■ **SUPPLIED TEXT**:
[BEGIN]

Posted on 11/09/2001 12:18:53 PM PST by Romulus
At the risk of being accused of treason and sedition - not a novel thing in my family - I admit to having a certain admiration for the young fundamentalist Muslims, with their east London or northern accents, eschewing home comforts to go off to fight for the faith of their fathers. They face the privations of cave-dwelling, the dangers of mortal conflict, and an uncertain welcome if they survive and return to Plaistow, Luton, Crawley, Birmingham or Burnley.
I'm not sure about the other places, but Burnley is no stranger to treason and sedition. My family comes from there. Our home, Towneley Hall (now owned by the Burnley Corporation), was once a centre of that other fundamentalist religion, recusant Catholicism. After the saying of Mass became illegal in 1559, we, too, were viewed with the deepest suspicion for having allegiances that ranked above Queen, country or government.
John Towneley, my ancestor, was heavily fined by Elizabeth I's Inquisition Council, and went to prison several times. Eventually, in order that his 14 children should not have the satisfaction of claiming for their father a martyr's crown, John was released from prison, mortally sick and almost blind, to be confined instead to his Towneley estates. His friend Sir Thomas Fitzherbert, from whom I am descended on my mother's side, was also stubbornly Catholic. He died in the Tower.

[END]

■ **MATERIAL PROVIDED**:
[BEGIN]

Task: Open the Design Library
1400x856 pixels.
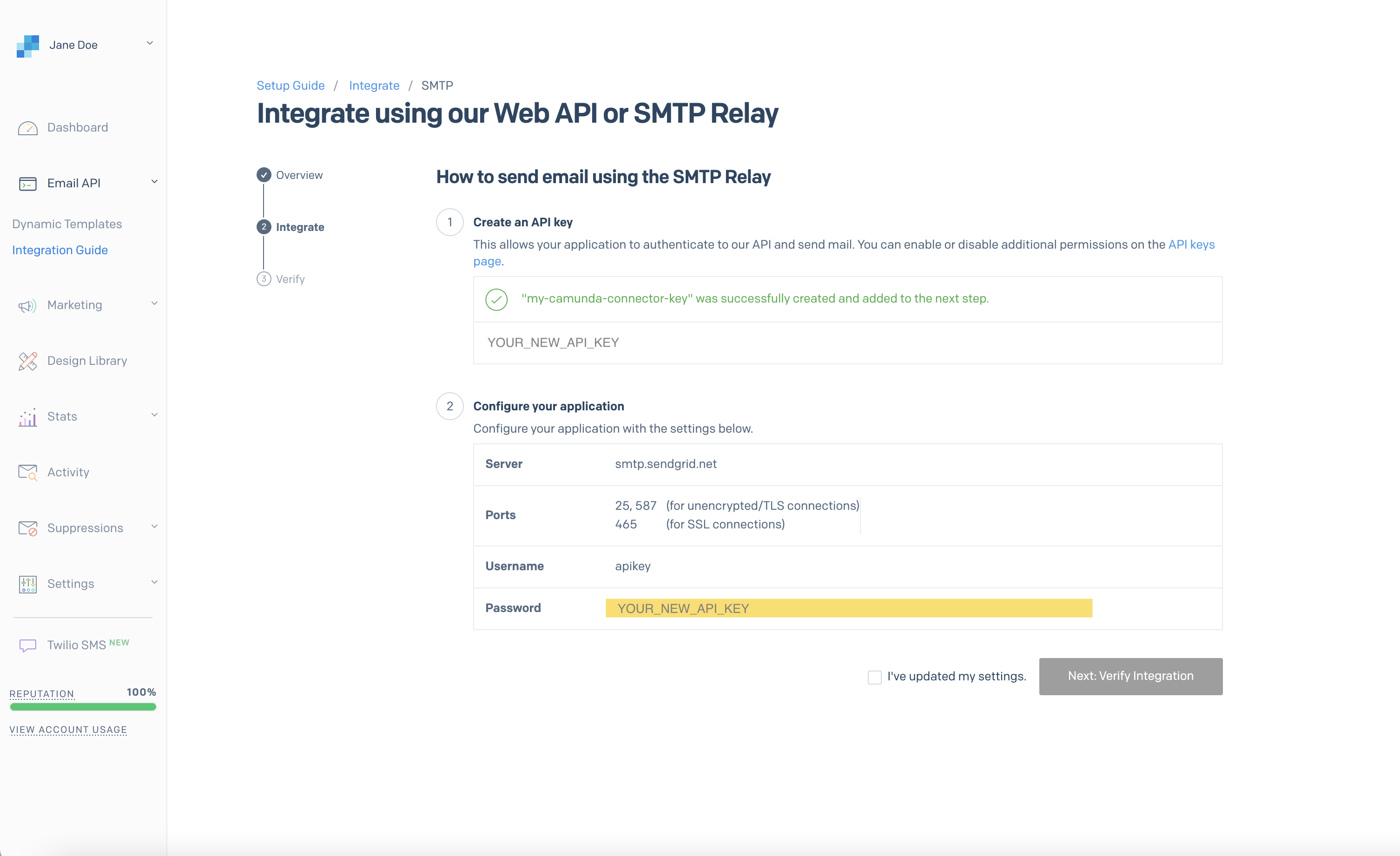Action: coord(87,360)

[END]

■ **TASK PROMPT**: List the places the forum post names as where the young fighters might return if they survive. Work only from the text; the data plays no part.

■ **SOLUTION TO THIS TASK**: Plaistow, Luton, Crawley, Birmingham, Burnley